President Trump’s suspended travel ban has had a direct effect on travel to the United States from the Middle East.
The Airlines Reporting Corporation reports planned travel to the United States from the region is down 5.77 percent since Trump began efforts to temporarily ban visitors from half a dozen Muslim-majority countries in the Middle East and Africa.
Given the back-and-forth on the executive orders and the court challenges we’re not sure yet where that’s going to shake out — I think that uncertainty for travelers that have discretion is leading them to say, “Well, maybe this year, we’ll go to a different destination,” said Chuck Thackston, managing director of enterprise information, ARC.
Customers purchased 383,154 fares from the Middle East to the United States during the first quarter of 2017 compared to 406,611 fares in the same period in 2016.
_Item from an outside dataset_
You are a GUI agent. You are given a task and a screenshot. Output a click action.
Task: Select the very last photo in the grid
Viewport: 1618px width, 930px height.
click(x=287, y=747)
Surprisingly, average fares from the Middle East to the United States increased considerably this year.
While the United States hosts fewer travelers from the Middle East, visitors pay an average airfare of $1,026.28 — up nearly $200 from $857.48 last year.
Data shows the number of trips to the United States continues to climb, but the rate of growth has fallen, dropping to 5 percent in the first quarter of 2017, compared to 85 percent during the same period in 2016.
A recent poll conducted by Brand USA, a tourism marketing agency, shows travelers of 11 countries not included in Trump’s executive order are less likely to visit the United States due to the changing political climate compared to last year.
Another recent study conducted by Virtuoso, a luxury travel network, noted a similar finding that 42 percent of affiliated travel advisors outside the United States said their clients are avoiding travel because of multiple factors, including opposition to U.S. foreign policy and concerns over obtaining visas.